Mysql – Select only rows with at least 2 non-missing values

MySQLselect

I'm pretty new to MySQL (used to programming in R/Stata), and getting stuck on this – I'm probably going about it the wrong way. Any pointers would be appreciated!

I have a large database (a couple million rows) and want to select records where at least two fields from a selection of variables are non-missing (not NULL). I can find lots on counting missing values by column, but not by row.

As an example, I would like to write a select statement for the table below, based only on var1-var5, that would select ID 1 and 3 as they have at least 2 non-NULL values.

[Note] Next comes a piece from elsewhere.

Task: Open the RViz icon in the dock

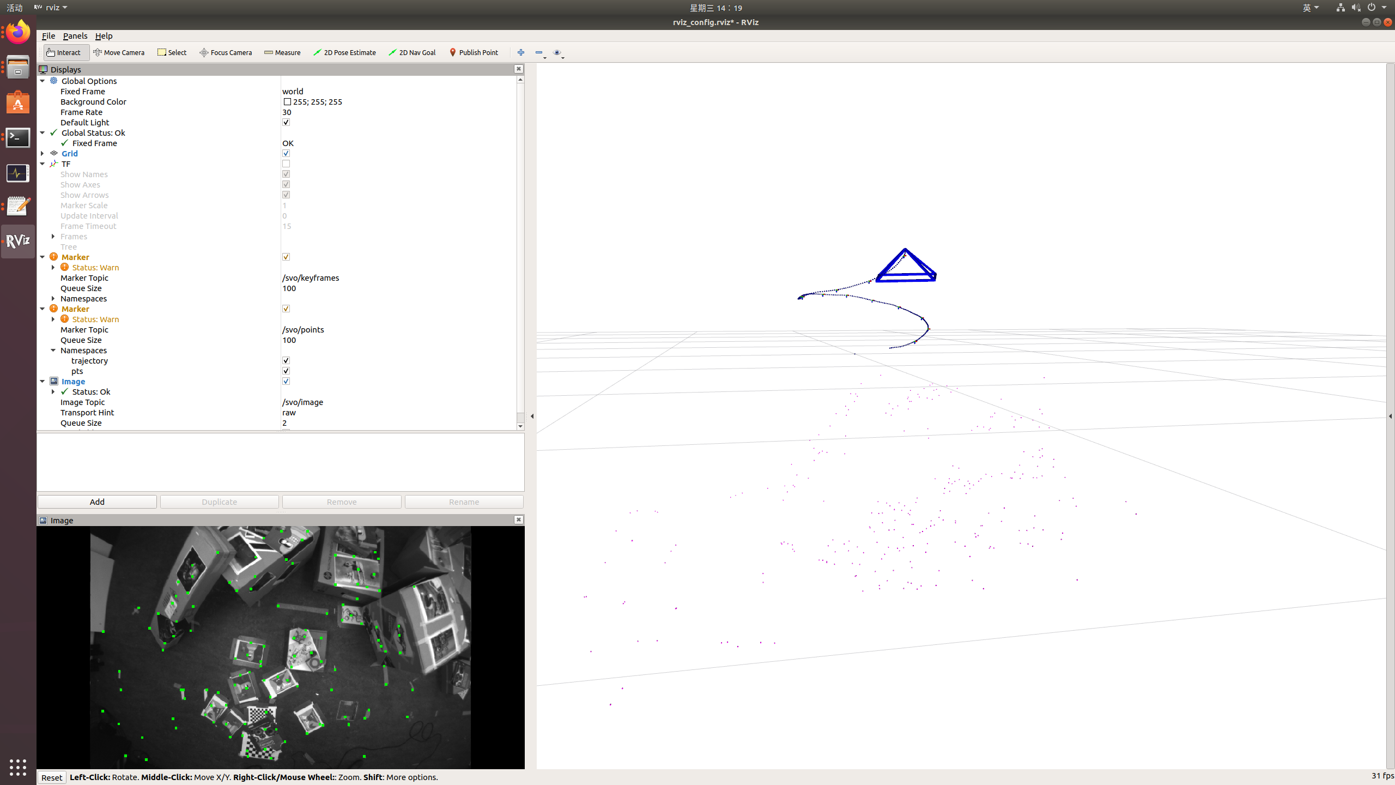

ID | var1 | var2 | var3 | var4  | var5 | var6 | var7
1  | NULL | 4    | X    | NULL  | NULL | NULL | R69
2  | NULL | NULL | NULL | NULL  | 1    | X    | J10
3  | 4    | 5    | 23   | 1jan03| 2    | 22   | Z38

I was thinking creating a user-defined variable to count the number of non-missing values and delete rows where this is <2, but it doesn't seem to work.

SET @include = 0;
SELECT var1, var2, var3, var4, var5 FROM db1;
@include := @include + 1 if var1 is not null;
DELETE FROM db1 WHERE @include<2;

I'm guessing this is something I can do with a WHERE statement in the SELECT line, but I can only think of writing it so it only selects rows where everything is non-missing, not at least 2 values.

Best Answer

To get only the rows that have at least 2 non-null values in the 5 columns:

SELECT *
FROM db1
WHERE (var1 IS NOT NULL) + (var2 IS NOT NULL) 
      + (var3 IS NOT NULL) + (var4 IS NOT NULL) 
      + (var5 IS NOT NULL) >= 2 ;

To delete the rows that have less than 2 non-null values, we can just use the reverse condition:

DELETE FROM db1
WHERE (var1 IS NOT NULL) + (var2 IS NOT NULL) 
      + (var3 IS NOT NULL) + (var4 IS NOT NULL) 
      + (var5 IS NOT NULL) < 2 ;

The (varX IS NOT NULL) is just a shorter form of the standard but more complicated:

 CASE WHEN varX IS NOT NULL THEN 1 ELSE 0 END 

Works because MySQL translates TRUE to 1 and FALSE to 0.